Work task >> Report how many lines of the entries below contain the word "станков", and nothing more.

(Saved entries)
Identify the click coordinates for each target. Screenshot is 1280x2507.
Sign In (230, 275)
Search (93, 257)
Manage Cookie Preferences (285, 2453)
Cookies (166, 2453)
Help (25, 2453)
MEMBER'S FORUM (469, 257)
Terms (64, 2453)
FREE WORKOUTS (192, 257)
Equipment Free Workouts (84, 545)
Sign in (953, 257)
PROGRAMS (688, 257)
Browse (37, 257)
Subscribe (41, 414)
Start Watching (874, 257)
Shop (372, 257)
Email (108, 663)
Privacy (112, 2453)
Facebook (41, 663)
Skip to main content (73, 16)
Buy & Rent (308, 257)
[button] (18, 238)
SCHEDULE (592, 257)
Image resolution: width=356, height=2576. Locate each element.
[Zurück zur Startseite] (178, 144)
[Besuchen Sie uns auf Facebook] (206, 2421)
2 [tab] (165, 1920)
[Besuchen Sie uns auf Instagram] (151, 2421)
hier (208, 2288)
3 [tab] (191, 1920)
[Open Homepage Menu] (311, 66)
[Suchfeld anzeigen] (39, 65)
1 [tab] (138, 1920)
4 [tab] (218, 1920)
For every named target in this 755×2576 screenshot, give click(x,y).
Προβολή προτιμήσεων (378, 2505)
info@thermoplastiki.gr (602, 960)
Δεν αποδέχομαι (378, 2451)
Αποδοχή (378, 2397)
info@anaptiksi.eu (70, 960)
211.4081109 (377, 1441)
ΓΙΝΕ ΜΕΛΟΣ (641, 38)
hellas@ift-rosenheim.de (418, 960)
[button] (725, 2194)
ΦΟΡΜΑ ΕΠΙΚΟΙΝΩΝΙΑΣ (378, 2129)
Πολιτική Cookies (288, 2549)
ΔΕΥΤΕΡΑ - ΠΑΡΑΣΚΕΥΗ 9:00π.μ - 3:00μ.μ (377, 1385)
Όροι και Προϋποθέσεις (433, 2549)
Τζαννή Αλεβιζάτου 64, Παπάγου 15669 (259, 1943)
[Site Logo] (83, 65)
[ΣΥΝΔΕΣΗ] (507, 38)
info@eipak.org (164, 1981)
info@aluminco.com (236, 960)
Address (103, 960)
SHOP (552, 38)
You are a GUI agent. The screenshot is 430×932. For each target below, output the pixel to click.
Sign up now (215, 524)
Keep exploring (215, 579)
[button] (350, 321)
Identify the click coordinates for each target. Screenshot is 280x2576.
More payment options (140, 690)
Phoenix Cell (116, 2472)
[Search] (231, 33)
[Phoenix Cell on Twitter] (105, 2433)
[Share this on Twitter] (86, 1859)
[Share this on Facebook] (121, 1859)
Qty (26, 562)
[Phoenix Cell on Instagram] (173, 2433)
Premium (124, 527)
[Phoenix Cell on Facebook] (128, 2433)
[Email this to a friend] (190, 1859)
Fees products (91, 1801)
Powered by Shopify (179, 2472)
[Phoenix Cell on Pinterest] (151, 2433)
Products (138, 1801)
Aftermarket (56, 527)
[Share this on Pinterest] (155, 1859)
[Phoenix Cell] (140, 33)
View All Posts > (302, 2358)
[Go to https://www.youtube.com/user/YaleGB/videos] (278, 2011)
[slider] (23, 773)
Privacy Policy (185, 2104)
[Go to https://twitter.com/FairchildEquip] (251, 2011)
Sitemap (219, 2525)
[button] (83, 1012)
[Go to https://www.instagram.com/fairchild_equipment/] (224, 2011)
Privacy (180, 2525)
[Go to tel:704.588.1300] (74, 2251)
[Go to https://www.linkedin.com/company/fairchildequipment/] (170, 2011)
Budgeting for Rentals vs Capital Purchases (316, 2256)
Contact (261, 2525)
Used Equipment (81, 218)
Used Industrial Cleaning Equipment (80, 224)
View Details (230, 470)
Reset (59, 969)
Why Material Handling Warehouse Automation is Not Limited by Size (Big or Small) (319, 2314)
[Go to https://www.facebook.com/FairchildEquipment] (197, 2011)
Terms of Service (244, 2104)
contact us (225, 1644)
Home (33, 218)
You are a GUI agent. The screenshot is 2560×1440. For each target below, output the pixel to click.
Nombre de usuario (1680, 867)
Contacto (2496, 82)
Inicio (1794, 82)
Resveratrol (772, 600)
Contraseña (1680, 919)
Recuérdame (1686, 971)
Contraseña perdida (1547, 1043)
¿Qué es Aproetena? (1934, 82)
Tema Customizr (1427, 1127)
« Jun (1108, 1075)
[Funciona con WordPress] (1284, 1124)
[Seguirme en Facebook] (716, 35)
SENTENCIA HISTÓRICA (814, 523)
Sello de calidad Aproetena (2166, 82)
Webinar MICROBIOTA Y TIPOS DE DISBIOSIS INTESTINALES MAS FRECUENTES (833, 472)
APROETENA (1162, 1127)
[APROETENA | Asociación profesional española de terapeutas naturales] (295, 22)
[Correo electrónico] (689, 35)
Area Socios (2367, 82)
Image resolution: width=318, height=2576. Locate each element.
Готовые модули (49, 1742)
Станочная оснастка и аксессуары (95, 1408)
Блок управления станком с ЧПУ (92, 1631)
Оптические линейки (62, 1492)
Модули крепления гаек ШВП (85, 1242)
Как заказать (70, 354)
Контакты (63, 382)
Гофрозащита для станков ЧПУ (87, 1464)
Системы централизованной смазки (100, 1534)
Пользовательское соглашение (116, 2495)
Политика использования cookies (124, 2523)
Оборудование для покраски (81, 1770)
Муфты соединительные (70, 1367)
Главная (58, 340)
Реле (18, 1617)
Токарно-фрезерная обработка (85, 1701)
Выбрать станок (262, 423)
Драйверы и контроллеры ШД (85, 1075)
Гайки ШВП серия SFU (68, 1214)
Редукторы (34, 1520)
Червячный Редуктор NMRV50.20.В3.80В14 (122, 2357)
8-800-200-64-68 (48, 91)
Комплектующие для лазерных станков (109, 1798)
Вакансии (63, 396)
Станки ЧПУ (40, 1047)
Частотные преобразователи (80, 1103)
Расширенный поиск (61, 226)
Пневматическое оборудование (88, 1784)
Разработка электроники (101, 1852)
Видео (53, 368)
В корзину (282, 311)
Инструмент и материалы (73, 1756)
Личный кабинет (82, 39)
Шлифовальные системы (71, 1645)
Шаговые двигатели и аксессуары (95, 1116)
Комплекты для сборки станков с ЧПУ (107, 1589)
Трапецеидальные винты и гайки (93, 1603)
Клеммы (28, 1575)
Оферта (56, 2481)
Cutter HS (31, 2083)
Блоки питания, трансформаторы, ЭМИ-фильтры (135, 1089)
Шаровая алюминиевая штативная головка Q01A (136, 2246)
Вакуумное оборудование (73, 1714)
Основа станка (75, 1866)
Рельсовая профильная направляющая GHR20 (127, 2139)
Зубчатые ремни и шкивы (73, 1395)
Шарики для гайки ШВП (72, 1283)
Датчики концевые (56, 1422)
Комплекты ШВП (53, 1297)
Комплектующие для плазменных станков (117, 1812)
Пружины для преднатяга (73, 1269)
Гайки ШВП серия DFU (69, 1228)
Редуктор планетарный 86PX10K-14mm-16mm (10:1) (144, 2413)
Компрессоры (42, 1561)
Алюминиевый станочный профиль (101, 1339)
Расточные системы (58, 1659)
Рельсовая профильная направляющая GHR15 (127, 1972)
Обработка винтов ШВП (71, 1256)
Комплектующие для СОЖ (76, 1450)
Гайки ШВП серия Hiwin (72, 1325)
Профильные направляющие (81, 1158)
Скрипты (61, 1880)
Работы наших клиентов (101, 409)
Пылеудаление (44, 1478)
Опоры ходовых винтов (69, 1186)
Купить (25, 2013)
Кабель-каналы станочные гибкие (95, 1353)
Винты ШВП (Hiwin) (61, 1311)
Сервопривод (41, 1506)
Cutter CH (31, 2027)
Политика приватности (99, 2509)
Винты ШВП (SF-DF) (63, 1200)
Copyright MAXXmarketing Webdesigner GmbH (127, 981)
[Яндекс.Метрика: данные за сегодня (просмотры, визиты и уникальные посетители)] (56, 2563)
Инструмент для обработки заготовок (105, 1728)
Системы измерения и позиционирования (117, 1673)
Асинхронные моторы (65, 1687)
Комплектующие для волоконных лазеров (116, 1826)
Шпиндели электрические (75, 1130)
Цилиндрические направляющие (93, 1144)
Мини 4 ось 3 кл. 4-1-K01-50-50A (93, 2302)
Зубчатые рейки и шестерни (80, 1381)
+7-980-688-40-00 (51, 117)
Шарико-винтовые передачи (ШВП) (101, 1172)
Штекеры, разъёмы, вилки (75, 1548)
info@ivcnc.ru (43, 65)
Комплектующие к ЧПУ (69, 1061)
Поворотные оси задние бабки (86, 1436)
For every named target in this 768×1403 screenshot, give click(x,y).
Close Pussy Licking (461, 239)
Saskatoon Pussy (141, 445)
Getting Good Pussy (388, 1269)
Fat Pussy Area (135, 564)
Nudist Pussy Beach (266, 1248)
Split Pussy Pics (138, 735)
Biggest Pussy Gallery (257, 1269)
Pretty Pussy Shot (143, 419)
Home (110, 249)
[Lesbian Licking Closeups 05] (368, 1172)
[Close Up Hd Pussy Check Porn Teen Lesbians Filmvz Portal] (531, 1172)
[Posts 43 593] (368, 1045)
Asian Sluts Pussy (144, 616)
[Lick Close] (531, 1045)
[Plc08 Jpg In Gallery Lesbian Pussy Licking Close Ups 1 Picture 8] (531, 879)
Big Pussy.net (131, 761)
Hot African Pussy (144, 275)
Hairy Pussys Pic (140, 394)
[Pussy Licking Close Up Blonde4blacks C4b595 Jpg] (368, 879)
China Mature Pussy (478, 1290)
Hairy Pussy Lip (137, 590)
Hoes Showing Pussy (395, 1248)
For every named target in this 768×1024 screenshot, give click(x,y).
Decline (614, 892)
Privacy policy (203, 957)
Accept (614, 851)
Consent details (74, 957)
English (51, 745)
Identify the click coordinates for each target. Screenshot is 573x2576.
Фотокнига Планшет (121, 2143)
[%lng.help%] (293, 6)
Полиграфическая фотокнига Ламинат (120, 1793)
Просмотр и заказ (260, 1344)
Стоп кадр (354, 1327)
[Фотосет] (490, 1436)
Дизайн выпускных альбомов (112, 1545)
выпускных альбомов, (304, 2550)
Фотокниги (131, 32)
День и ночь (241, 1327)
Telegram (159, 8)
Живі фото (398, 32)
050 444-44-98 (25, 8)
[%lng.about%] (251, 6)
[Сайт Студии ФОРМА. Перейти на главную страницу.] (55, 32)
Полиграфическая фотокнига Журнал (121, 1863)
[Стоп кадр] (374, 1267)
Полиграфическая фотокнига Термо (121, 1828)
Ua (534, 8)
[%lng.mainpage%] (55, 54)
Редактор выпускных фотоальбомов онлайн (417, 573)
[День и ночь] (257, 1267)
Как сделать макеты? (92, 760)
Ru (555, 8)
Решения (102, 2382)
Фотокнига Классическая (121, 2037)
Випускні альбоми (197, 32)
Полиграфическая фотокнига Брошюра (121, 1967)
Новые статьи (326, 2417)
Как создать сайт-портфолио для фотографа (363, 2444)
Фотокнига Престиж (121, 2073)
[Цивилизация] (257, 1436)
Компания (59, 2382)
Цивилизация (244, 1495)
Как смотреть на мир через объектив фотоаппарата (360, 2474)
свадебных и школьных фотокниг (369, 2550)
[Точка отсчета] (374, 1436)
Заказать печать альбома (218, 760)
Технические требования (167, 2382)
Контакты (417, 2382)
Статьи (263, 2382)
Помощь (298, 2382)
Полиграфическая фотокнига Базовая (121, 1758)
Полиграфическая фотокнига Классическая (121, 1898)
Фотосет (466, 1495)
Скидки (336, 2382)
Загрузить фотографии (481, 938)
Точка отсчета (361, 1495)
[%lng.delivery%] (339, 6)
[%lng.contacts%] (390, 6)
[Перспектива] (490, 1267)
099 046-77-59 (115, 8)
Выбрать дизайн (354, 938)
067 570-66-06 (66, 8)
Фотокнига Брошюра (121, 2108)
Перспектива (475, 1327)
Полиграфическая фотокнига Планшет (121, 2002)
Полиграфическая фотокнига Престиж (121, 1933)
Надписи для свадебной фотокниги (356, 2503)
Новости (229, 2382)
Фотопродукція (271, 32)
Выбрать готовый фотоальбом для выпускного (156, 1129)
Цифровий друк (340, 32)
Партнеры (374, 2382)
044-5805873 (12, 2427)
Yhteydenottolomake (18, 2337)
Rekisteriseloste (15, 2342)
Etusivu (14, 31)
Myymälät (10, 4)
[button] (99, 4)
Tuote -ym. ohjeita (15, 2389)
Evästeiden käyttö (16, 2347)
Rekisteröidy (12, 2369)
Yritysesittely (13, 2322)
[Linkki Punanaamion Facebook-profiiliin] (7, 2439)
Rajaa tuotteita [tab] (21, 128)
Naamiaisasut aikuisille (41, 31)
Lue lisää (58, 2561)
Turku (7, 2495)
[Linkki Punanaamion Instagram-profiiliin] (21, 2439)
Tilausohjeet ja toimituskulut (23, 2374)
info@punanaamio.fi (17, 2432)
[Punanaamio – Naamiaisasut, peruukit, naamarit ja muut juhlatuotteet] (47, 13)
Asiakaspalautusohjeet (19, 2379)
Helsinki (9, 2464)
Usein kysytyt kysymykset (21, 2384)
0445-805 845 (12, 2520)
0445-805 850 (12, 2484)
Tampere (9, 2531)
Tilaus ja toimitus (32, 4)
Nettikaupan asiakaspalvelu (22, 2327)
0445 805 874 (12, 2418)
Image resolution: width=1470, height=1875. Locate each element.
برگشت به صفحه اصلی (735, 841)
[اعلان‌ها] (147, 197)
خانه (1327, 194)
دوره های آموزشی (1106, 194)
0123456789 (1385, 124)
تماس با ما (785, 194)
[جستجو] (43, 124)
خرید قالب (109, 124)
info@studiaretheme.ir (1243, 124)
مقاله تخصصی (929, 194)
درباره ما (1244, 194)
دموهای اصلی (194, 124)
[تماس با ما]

Answer for this exercise >> 4